As its been pointed out to me on that it would be handy if within fitzRoy that it should contain past players data from footywire.
So here is roughly how to do that.
Step 1 - get all the packages you need
library(rvest)
## Loading required package: xml2
library(tidyverse)
## ── Attaching packages ──────────────── tidyverse 1.2.1 ──
## ✔ ggplot2 3.1.0 ✔ purrr 0.3.0
## ✔ tibble 2.0.1 ✔ dplyr 0.8.0.1
## ✔ tidyr 0.8.3 ✔ stringr 1.4.0
## ✔ readr 1.3.1 ✔ forcats 0.4.0
## ── Conflicts ─────────────────── tidyverse_conflicts() ──
## ✖ dplyr::filter() masks stats::filter()
## ✖ readr::guess_encoding() masks rvest::guess_encoding()
## ✖ dplyr::lag() masks stats::lag()
## ✖ purrr::pluck() masks rvest::pluck()
library(naniar)
naniar isn’t something I have used on the blog before but I find its pretty handy. What we are doing here is we are web-scraping and we have an issue in our scrape. Basically the row in which we pluck our height, weight and position from sometimes contains height and weight but not position.
In that case when we make our data tidy, when we go to find a ‘’position’’ for a player who doesn’t have one, we get the whole row. Hopefully this will be a bit more clear with the screenshots and alike below.
Step 2 - Pick a team to scrape (this case I’m going to do West Coast)
Keeping in mind we want to scrape the webpages lets just look at a few eagles players and see how their pages are structured. To do this I don’t think we need to really dig into the html but lets just look at the pages.
First player I decided to click on was John Annear we can see we can get his date of birth, his height and weight.
Second player I decided to look at was Corey Adamson here we can see we can get his date of birth, his height, his weight, his position and his draft position.
Thirdy player I decided to look at was Mark Lecras
Here we can see we get his date of birth, games played, height, weight, position and draft position.
Then after randomly clicking on a few other players I am reasonble confident that these 3 cover the variety of different bits of information provided for all past players.
So now lets get scraping
Step 3 - Scrape a single player
For this example lets do Mark Lecras, the reason is he has the most amount of information for past players on his page.

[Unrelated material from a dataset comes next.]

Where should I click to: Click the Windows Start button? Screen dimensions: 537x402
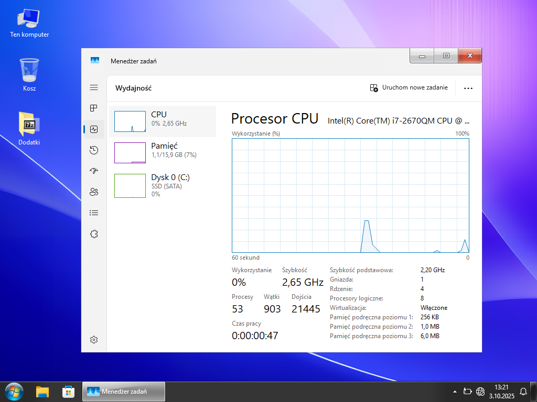click(x=14, y=392)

cbind.fill <- function(...){
nm <- list(...)
nm <- lapply(nm, as.matrix)
n <- max(sapply(nm, nrow))
do.call(cbind, lapply(nm, function (x)
rbind(x, matrix(, n-nrow(x), ncol(x)))))
}
page<-read_html("https://www.footywire.com/afl/footy/pp-west-coast-eagles--mark-lecras")
player<- page%>%
html_nodes("#playerProfileName")%>%
html_text()
player
## [1] "Mark Lecras"
playing.for<- page%>%
html_nodes("#playerProfileTeamDiv a b")%>%
html_text() %>% as.tibble()
## Warning: `as.tibble()` is deprecated, use `as_tibble()` (but mind the new semantics).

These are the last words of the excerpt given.